Retinalamin in Diabetic Retinopathy: A Randomized Controlled Trial
Egorov E.A., Astakhov Y.S., Shadrichev F.E.
Russian Medical Academy of Postgraduate Education
Ophthalmology and Vision Science 86(9): 1045-1052
Abstract
Diabetic retinopathy (DR) is a leading cause of blindness in working-age adults, characterized by retinal vascular damage and macular edema. This multicenter, randomized, controlled trial evaluated Retinalamin (retinal peptide complex) as adjunct therapy for DR. A total of 186 patients with non-proliferative DR and clinically significant macular edema were randomized to receive standard therapy (laser photocoagulation + anti-VEGF when indicated) plus Retinalamin parabulbar injections (5mg daily for 10 days, n=93) or standard therapy alone (n=93). Primary endpoint was change in best-corrected visual acuity (BCVA) at 6 months. Secondary endpoints included central macular thickness (CMT) on OCT and retinal sensitivity on microperimetry. The Retinalamin group showed superior BCVA improvement (+0.18±0.09 logMAR vs. +0.09±0.11 in controls, p<0.01). CMT decreased significantly more with Retinalamin (baseline 487±76μm to 312±58μm vs. control reduction to 389±72μm, p<0.001). Electroretinography revealed improved b-wave amplitudes, indicating enhanced photoreceptor function. No serious adverse events occurred.
Study Population
Type 2 diabetics (age 45-72 years) with non-proliferative diabetic retinopathy and macular edema, HbA1c <9%
Background
Diabetic retinopathy affects millions worldwide. Macular edema (retinal swelling) is the primary cause of vision loss in diabetics. Current treatments (laser, anti-VEGF injections) are invasive and expensive.
Trial Design
This was a rigorous randomized controlled trial with nearly 200 patients. Both groups received standard care, but one group also received Retinalamin, allowing isolation of the peptide's specific effects.
Results
Visual Acuity
Patients receiving Retinalamin gained twice as much vision as the control group at 6 months.
Macular Edema Resolution
OCT imaging showed Retinalamin produced significantly greater reduction in retinal swelling:
- Retinalamin: 36% reduction in thickness
- Control: 20% reduction
Retinal Function
Electroretinography proved the visual gains were due to actual photoreceptor improvement, not just anatomical changes.
Clinical Significance
Retinalamin offers a safe, effective adjunct to standard diabetic retinopathy therapy. The peptide appears to directly protect and restore retinal cells, going beyond just reducing swelling.
Statistical Results
BCVA improvement: Retinalamin +0.18±0.09 logMAR vs. control +0.09±0.11 (p<0.01). CMT reduction: to 312±58μm vs. 389±72μm (36% vs. 20% reduction, p<0.001). ERG b-wave: +42% amplitude increase vs. +18% in controls (p<0.01). Microperimetry retinal sensitivity: +3.8±1.2 dB vs. +1.9±1.4 dB (p<0.01).
Study Limitations
- •Limited to non-proliferative DR (excludes advanced proliferative disease)

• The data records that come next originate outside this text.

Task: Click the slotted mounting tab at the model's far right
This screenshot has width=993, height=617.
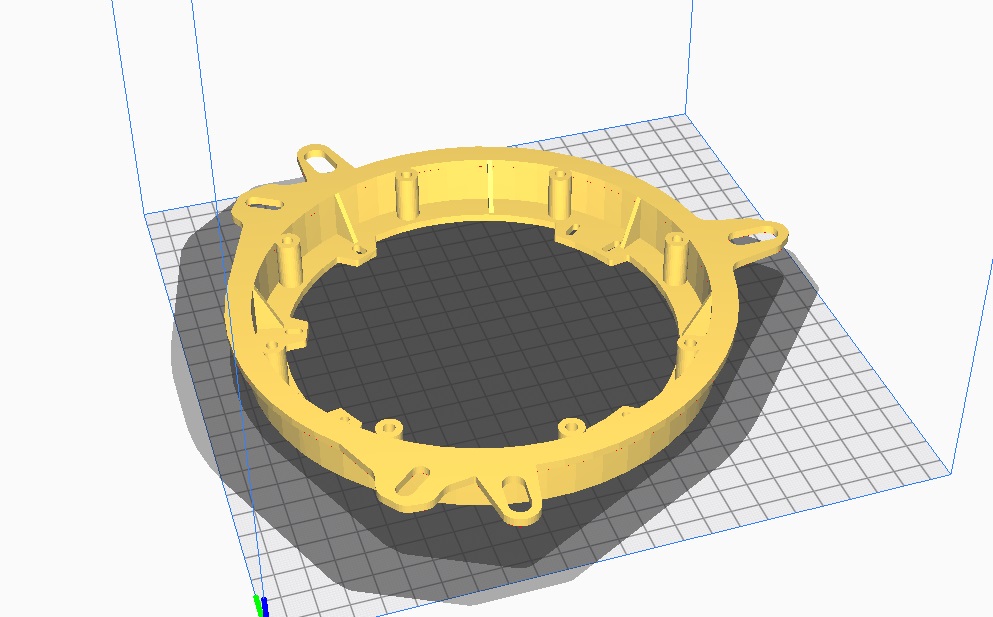Action: 761,237

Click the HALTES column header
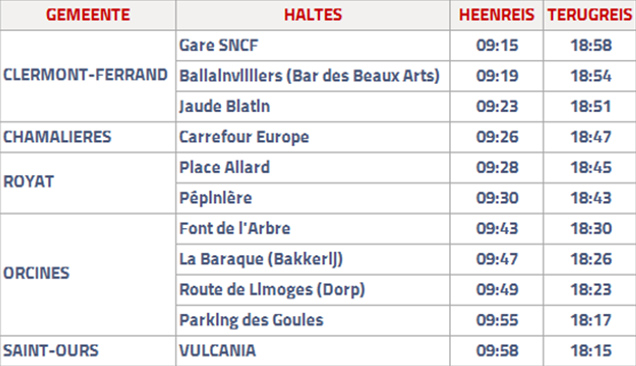click(x=313, y=15)
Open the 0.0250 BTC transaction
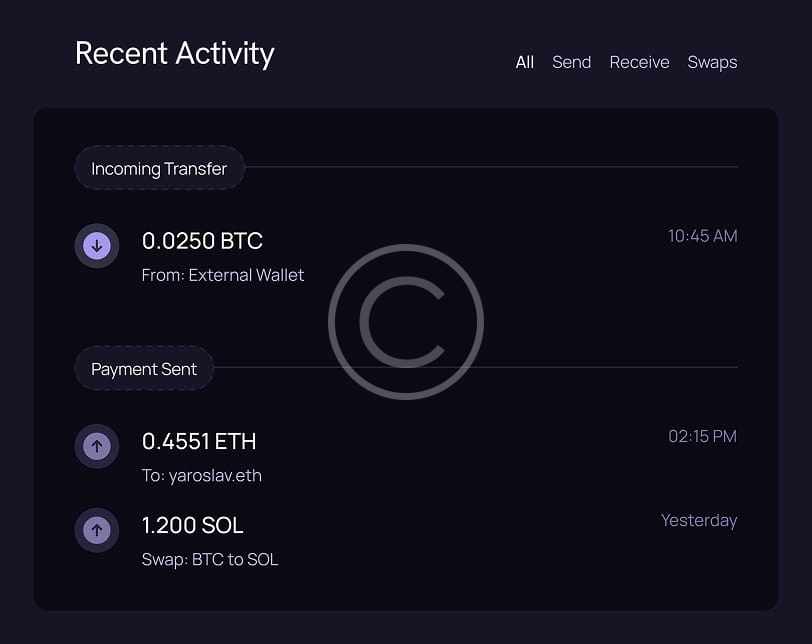 tap(202, 241)
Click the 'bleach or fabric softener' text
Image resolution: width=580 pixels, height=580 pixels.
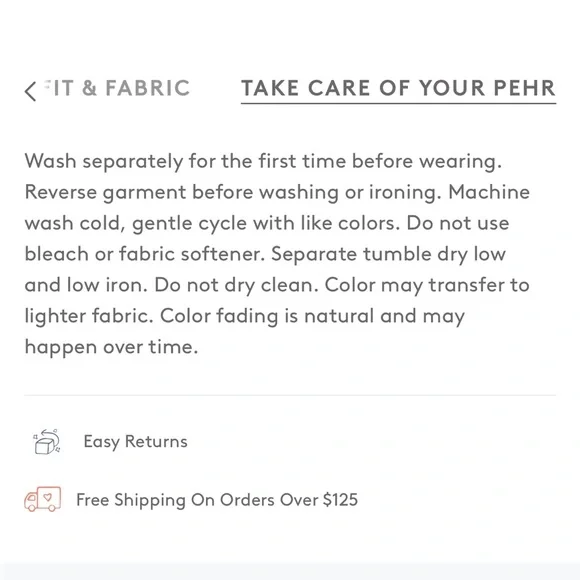[145, 254]
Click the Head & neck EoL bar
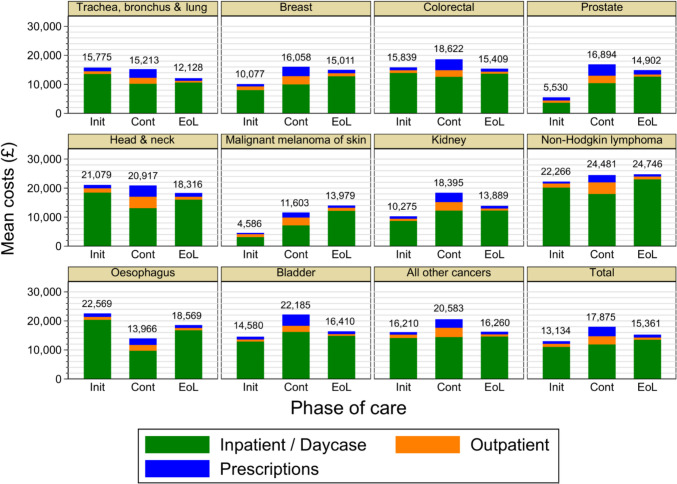Image resolution: width=677 pixels, height=484 pixels. [x=188, y=219]
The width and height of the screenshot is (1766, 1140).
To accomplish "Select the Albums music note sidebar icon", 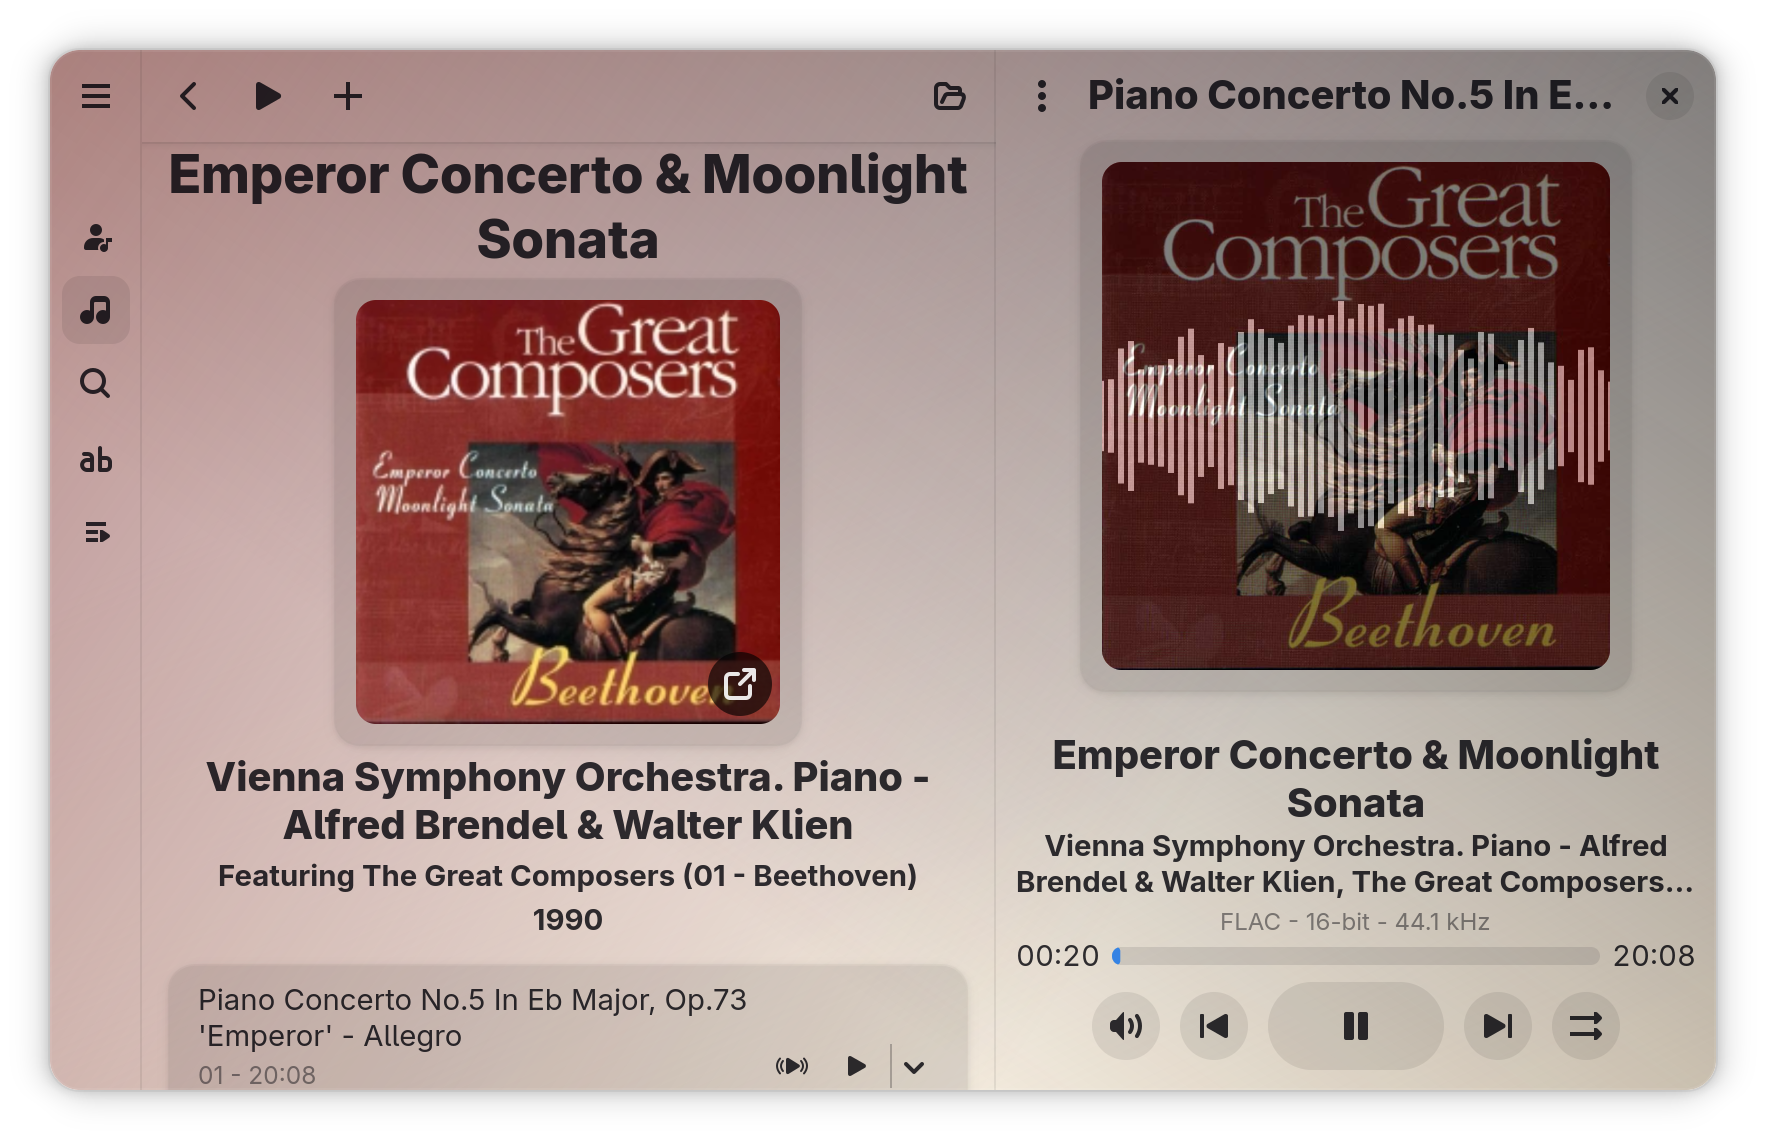I will [95, 311].
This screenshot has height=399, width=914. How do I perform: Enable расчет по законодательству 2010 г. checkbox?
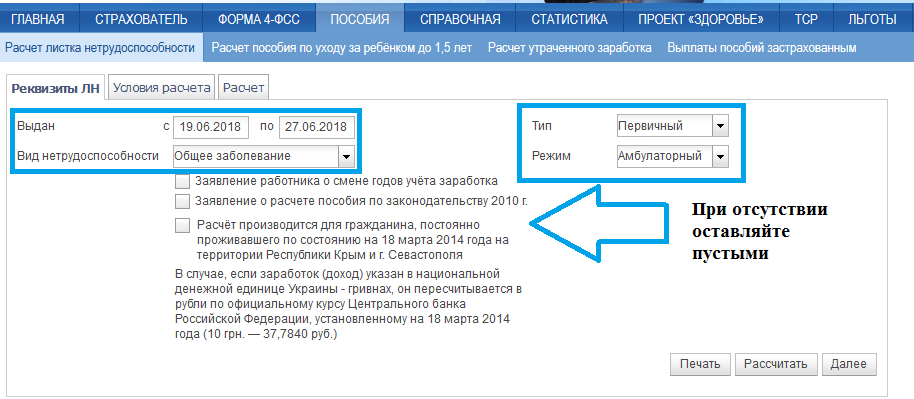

- •Parabulbar injection route may limit patient acceptance
- •Relatively short follow-up (6 months)
- •Single country study (Russia)
- •Mechanism of retinal protection incompletely understood
Adverse Events
- •Transient injection discomfort (12%)
- •Subconjunctival hemorrhage (3.2%, self-limiting)
- •No vision-threatening adverse events
- •No systemic adverse effects
Key Findings
- ✓Superior visual acuity improvement
- ✓Greater reduction in macular edema
- ✓Improved retinal electrical function
- ✓Safe and well-tolerated
Mechanism of Action
Stimulation of retinal pigment epithelium function, enhancement of photoreceptor metabolism, and anti-inflammatory effects on retinal vasculature.